- Capitalism and Alternatives -

the doctor's freedom of action is again infringed.

Posted by: septimus ( Aus. ) on October 13, 1999 at 12:58:05:

In Reply to: you have understood. posted by Gee on October 12, 1999 at 17:04:17:

: : Now let's review. Person A is dying of cancer and can't afford a bone-marrow transplant. Person B is a doctor with a track record of successful performance of bone-marrow transplants, working in an adequately-staffed, equipped, and funded hospital. What prohibits the operation from taking place? I'll tell you what. It's the fact that Person A doesn't have "effective demand," that he or she cannot exchange something with Person B of "mutual value" with the value of a bone-marrow transplant. So people die needlessly under capitalism, because the production of life-saving operations must go whoring after "effective demand."
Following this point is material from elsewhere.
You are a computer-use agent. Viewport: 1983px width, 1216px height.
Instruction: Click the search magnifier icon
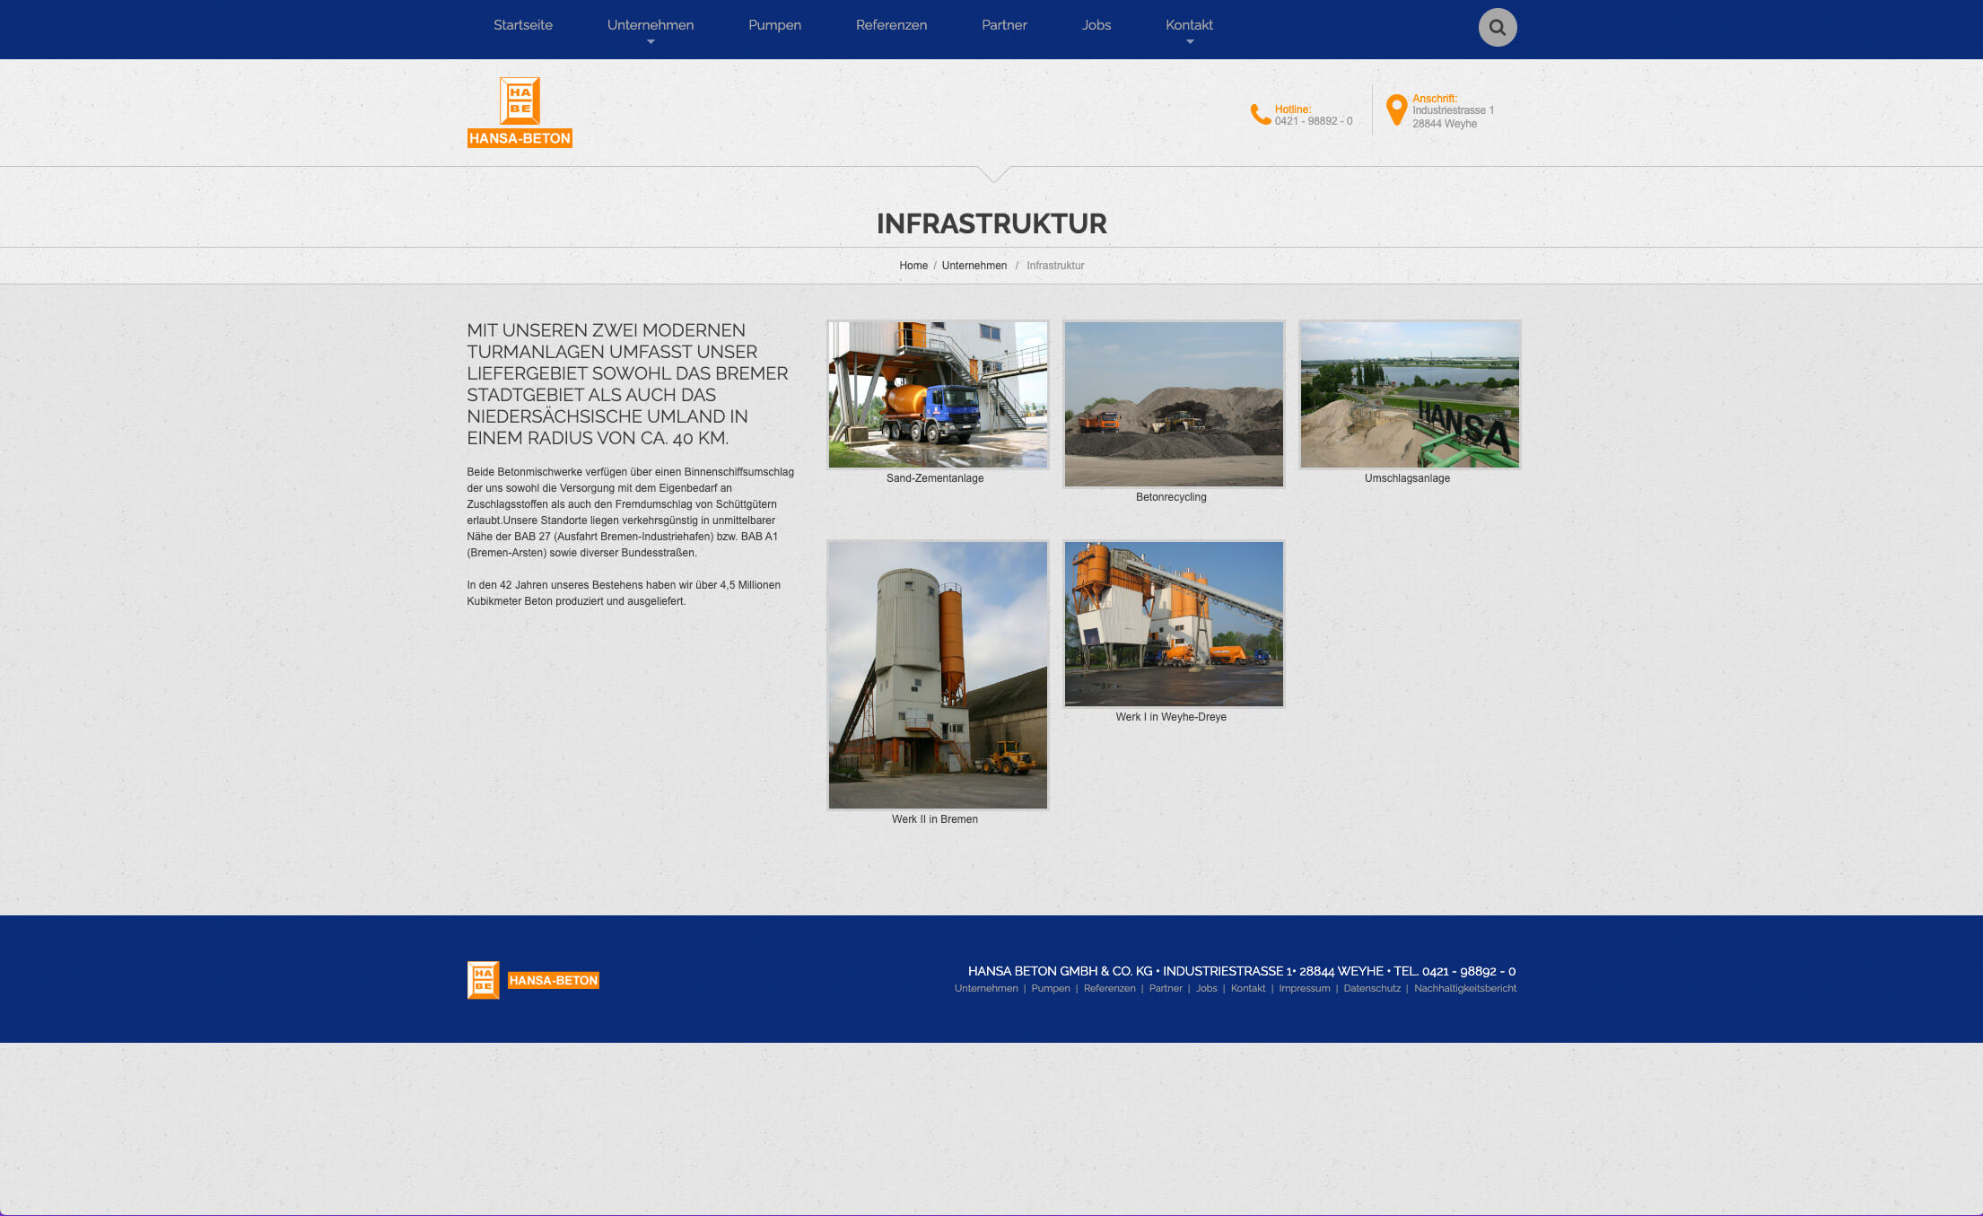pyautogui.click(x=1497, y=27)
: Your peculiar notion of 'whoring' to one side - yes SDF thats a reasonable assessment. The Doctor is not automatically obliged to the patient because he has the skills to save the patient. To have such makes the doctor a virtual slave, unable to choose when or upon whom ot under which provisions to operate.

But surely in this case, under the present system as it operates in the good old U.S of A ('Capitalism' makes me cringe) the doctor's freedom of action is again infringed. The doctor may want to operate (let's just say 'out of the goodness of his heart') but is restrained by the system thusly; if he operates for free he is using time he may otherwise have used for a paying rhinoplasty patient. She needs to feed her children, philanthropy (under the present system) won't pay for this.
Society suffers in two ways; those in greatest need of aid are less likely to get it and those most willing and able to give it are restrained from doing so.
Libertarians are so concerned with being forced in to philanthropy that they restrain the capacity for individuals to give.